(INPUT RECORDS):
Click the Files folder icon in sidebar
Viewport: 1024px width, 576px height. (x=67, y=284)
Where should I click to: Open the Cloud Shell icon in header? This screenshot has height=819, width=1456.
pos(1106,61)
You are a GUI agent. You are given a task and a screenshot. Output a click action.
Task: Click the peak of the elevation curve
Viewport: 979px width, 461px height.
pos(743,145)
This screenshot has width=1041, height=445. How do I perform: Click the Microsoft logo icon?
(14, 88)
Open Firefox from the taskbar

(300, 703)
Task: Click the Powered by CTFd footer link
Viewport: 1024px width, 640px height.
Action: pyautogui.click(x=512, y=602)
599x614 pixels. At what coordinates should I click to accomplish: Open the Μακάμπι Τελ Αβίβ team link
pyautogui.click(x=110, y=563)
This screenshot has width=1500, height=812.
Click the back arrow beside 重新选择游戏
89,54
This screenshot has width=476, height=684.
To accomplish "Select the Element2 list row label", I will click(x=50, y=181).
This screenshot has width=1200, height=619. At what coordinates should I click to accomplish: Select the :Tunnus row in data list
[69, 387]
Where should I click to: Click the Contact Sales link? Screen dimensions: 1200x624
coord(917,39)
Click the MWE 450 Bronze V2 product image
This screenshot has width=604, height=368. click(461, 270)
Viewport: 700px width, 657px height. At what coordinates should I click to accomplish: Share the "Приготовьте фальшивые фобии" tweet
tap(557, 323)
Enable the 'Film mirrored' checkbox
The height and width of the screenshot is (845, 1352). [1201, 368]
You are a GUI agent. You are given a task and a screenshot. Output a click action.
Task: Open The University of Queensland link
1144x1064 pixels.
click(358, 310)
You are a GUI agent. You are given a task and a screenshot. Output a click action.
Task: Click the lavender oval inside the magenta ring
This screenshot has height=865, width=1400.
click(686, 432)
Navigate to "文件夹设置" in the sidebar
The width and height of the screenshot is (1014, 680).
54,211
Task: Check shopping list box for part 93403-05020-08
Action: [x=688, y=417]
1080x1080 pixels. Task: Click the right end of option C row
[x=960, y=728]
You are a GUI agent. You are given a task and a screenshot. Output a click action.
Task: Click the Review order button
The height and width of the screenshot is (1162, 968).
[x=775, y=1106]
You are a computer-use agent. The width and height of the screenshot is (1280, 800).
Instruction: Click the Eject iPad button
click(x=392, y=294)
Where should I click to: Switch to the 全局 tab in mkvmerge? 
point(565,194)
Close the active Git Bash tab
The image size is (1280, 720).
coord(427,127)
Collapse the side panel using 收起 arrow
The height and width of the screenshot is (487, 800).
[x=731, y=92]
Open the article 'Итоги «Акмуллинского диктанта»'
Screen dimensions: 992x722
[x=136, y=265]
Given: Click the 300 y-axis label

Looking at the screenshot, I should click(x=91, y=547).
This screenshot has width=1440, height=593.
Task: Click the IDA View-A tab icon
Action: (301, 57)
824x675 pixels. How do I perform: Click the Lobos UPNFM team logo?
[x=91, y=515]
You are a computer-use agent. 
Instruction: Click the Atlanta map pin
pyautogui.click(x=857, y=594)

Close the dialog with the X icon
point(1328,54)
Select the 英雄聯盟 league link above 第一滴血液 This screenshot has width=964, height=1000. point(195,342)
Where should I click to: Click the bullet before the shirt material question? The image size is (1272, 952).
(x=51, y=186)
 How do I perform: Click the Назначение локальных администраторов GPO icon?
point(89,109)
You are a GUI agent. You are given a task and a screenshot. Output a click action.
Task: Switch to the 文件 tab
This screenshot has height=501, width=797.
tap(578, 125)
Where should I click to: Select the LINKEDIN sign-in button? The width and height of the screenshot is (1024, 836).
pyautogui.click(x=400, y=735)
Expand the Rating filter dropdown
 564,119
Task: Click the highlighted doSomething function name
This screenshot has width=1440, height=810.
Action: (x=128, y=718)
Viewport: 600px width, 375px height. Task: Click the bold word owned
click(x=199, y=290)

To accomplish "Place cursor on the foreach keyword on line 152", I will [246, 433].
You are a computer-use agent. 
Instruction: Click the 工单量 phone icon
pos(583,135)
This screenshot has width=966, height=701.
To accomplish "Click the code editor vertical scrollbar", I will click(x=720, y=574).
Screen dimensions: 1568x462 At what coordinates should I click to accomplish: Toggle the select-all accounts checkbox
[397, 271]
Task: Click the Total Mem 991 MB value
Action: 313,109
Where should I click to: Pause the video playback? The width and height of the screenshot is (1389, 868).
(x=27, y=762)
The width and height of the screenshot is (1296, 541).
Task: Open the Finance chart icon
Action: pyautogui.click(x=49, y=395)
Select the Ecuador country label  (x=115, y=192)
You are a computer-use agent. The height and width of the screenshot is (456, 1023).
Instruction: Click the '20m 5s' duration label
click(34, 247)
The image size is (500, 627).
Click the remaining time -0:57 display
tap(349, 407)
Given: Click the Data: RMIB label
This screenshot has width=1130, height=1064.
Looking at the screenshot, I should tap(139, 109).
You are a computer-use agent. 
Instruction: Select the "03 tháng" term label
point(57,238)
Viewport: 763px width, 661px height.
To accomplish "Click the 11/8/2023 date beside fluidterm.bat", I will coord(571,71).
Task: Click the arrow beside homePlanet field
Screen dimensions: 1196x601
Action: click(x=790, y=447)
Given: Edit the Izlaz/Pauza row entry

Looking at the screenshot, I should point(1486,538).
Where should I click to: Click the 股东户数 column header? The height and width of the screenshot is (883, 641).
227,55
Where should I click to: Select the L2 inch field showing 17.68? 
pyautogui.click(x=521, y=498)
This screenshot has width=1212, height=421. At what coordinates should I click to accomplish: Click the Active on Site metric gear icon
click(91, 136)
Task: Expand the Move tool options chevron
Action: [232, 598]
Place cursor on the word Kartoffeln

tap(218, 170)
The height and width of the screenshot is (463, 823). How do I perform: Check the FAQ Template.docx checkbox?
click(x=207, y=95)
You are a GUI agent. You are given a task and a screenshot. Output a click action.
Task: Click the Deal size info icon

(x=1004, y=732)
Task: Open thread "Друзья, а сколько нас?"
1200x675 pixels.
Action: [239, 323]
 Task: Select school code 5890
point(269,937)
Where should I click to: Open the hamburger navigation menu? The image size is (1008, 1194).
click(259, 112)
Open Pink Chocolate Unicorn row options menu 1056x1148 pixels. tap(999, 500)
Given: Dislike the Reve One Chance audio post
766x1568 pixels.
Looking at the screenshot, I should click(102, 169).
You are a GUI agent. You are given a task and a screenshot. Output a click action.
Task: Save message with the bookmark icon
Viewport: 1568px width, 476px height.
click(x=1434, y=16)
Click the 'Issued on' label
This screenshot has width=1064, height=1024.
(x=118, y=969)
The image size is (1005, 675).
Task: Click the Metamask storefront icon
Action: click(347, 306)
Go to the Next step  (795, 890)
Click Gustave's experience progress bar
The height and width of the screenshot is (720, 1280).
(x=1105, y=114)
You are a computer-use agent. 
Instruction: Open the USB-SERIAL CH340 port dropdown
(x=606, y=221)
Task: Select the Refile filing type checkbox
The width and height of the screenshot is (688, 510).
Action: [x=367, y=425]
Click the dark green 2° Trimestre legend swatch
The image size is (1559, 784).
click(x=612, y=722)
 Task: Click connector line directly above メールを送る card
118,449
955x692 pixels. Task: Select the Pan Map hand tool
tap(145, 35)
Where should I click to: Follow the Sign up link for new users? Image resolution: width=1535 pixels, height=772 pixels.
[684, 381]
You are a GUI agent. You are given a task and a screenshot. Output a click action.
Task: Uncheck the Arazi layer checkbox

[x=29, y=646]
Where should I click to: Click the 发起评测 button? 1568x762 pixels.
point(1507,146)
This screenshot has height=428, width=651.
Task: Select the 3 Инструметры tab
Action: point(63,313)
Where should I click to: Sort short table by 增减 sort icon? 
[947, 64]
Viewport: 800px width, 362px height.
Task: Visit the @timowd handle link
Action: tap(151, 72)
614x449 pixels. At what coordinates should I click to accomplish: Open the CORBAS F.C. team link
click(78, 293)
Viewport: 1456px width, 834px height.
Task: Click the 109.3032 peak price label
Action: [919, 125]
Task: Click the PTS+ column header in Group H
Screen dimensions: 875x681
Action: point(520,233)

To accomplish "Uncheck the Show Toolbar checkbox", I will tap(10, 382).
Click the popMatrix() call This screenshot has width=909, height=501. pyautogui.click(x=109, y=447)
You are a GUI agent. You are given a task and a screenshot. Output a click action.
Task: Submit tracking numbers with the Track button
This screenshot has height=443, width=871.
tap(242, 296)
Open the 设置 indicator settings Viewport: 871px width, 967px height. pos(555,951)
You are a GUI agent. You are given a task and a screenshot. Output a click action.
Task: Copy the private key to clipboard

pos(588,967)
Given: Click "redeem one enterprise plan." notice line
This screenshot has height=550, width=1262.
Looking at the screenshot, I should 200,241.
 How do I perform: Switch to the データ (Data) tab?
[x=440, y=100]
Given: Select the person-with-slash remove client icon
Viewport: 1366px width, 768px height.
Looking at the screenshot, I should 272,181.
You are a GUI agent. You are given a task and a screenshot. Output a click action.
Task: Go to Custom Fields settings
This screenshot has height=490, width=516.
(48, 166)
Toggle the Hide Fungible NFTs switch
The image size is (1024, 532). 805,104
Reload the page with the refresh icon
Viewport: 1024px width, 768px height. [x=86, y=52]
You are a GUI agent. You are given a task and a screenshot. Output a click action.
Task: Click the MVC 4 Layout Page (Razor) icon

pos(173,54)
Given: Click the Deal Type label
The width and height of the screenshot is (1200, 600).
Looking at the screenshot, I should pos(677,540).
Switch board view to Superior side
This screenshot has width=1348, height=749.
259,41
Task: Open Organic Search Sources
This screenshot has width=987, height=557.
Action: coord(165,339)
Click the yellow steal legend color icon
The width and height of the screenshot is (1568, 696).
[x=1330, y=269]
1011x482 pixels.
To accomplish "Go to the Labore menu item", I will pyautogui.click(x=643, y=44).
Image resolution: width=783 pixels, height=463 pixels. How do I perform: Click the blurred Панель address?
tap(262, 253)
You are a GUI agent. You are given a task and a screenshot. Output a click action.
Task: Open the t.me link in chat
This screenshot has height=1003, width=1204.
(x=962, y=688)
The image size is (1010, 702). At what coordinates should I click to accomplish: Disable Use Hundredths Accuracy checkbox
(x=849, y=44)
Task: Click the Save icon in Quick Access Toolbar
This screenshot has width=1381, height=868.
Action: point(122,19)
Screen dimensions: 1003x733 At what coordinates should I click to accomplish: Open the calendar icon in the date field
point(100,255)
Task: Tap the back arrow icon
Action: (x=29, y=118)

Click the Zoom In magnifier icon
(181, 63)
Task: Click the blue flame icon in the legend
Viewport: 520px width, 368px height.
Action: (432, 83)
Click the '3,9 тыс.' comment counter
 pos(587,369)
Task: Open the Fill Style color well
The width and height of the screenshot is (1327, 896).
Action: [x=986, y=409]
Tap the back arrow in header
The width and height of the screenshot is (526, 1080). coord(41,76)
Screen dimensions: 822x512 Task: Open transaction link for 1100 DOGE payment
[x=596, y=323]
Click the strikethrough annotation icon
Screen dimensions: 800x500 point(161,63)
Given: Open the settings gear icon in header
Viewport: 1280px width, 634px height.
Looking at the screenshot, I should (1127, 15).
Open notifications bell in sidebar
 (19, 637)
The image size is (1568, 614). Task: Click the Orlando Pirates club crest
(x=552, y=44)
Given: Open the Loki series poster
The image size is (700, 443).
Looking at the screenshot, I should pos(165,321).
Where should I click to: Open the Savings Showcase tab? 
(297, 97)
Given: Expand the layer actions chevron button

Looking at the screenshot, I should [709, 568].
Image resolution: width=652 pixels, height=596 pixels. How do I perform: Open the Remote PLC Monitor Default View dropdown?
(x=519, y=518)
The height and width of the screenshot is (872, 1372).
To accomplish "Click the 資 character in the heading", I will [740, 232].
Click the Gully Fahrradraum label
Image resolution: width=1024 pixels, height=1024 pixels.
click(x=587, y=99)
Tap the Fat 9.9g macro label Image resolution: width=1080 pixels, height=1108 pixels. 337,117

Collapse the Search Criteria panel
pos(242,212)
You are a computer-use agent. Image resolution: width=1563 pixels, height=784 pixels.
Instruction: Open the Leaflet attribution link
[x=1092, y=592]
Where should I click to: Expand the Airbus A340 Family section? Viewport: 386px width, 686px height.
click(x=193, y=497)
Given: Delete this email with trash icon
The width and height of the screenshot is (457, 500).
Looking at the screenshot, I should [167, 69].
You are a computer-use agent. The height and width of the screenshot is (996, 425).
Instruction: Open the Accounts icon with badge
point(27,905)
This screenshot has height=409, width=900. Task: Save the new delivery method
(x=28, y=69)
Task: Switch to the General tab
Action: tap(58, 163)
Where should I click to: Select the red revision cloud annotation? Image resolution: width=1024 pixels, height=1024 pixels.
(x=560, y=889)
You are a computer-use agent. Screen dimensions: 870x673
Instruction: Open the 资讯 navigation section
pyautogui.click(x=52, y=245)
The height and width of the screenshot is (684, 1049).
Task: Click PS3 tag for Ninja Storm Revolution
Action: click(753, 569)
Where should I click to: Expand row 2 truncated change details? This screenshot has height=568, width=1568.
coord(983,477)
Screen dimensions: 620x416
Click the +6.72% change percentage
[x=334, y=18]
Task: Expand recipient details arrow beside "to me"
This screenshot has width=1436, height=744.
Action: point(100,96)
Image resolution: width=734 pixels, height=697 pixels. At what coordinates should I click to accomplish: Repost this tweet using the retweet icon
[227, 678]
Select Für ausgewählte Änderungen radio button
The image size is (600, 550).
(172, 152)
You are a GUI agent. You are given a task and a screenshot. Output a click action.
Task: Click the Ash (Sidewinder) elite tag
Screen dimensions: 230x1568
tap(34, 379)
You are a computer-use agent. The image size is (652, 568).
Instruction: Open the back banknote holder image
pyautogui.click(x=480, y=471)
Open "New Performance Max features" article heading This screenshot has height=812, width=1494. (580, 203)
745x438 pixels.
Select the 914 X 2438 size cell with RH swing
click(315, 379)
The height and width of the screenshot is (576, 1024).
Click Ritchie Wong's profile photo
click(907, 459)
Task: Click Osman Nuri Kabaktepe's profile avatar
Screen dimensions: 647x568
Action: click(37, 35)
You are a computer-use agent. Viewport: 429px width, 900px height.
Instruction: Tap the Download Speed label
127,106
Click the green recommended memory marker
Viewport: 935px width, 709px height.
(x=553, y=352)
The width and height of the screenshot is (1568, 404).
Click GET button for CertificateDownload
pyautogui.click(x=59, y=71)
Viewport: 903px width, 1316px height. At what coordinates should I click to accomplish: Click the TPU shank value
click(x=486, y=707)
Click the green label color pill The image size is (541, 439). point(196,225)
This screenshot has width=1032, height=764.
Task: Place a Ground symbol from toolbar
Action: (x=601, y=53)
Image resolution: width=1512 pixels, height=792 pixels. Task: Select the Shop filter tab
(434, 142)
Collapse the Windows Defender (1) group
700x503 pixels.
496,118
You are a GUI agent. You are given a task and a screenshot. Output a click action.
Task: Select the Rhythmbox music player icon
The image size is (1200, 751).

(ASSIGNMENT): Please count the lines of the material above that contain "legend", and give only the number.

(EXERCISE OUTPUT): 3